Background: Cardiac channelopathies such as catecholaminergic polymorphic tachycardia and long QT syndrome predispose patients to fatal arrhythmias and sudden cardiac death. As genetic testing has become common in clinical practice, variants of uncertain significance (VUS) in genes associated with catecholaminergic polymorphic ventricular tachycardia and long QT syndrome are frequently found. The objective of this study was to predict pathogenicity of catecholaminergic polymorphic ventricular tachycardia-associated RYR2 VUS and long QT syndrome-associated VUS in KCNQ1, KCNH2, and SCN5A by developing gene-specific machine learning models and assessing them using cross-validation, cellular electrophysiological data, and clinical correlation.
Methods: The GENe-specific EnSemble grId Search framework was developed to identify high-performing machine learning models for RYR2, KCNQ1, KCNH2, and SCN5A using variant- and protein-specific inputs. Final models were applied to datasets of VUS identified from ClinVar and exome sequencing. Whole cell patch clamp and clinical correlation of selected VUS was performed.

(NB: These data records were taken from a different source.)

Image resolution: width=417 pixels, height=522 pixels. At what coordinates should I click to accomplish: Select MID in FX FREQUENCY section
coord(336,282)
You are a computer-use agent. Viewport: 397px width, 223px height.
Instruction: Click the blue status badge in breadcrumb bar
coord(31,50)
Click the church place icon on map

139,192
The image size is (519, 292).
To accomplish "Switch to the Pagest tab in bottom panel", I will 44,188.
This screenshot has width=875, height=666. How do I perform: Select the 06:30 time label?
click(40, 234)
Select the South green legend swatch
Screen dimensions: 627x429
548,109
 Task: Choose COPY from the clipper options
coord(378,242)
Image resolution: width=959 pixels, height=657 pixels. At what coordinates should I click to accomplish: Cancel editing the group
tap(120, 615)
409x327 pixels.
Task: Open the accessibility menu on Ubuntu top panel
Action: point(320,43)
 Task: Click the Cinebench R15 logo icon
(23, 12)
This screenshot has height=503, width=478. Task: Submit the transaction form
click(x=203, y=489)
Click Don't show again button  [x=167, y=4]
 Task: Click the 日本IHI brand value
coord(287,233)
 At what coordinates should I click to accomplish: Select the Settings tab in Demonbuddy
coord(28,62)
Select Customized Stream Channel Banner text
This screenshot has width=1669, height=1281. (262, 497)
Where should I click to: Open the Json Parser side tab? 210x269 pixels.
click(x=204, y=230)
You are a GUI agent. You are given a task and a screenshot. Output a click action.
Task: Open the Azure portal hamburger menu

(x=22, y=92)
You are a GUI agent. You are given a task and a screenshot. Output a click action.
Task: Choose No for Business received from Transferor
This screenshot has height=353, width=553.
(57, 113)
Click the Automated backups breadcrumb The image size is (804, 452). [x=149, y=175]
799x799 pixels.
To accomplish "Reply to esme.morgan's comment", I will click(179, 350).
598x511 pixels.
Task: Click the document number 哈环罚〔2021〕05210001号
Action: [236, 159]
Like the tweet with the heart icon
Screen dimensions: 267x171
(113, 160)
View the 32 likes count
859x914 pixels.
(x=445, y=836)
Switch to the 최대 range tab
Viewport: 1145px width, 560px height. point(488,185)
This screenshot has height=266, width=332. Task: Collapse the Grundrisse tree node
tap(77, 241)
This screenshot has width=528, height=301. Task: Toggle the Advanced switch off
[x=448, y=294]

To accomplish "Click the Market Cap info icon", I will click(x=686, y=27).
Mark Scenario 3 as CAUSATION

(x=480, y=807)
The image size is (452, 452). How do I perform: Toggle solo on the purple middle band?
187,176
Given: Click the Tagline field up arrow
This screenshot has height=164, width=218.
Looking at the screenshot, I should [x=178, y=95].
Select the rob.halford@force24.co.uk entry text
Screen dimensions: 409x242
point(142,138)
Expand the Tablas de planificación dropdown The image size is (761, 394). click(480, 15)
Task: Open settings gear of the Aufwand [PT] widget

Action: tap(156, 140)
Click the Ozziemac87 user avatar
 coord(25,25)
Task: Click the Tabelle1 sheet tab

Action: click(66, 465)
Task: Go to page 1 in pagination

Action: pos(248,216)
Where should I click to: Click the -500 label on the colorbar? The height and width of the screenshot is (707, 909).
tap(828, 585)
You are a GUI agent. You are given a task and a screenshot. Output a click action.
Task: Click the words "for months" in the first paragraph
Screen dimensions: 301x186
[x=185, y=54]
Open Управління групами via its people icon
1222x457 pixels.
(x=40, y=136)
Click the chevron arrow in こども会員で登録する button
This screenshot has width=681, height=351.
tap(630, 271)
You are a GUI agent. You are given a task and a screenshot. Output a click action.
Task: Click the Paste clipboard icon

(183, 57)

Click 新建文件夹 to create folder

Results: The GENe-specific EnSemble grId Search models outperformed alternative methods, with area under the receiver operating characteristics up to 0.87, average precisions up to 0.83, and calibration slopes as close to 1.0 (perfect) as 1.04. Blinded voltage-clamp analysis of HEK293T cells expressing 2 predicted pathogenic variants in KCNQ1 each revealed an ≈80% reduction of peak Kv7.1 current compared with WT. Normal Kv7.1 function was observed in KCNQ1-V241I HEK cells as predicted. Though predicted benign, loss of Kv7.1 function was observed for KCNQ1-V106D HEK cells. Clinical correlation of 9/10 variants supported model predictions.
Conclusions: Gene-specific machine learning models may have a role in post-genetic testing diagnostic analyses by providing high performance prediction of variant pathogenicity.
Keywords: channelopathies; electrophysiology; logistic models; machine learning; neural networks.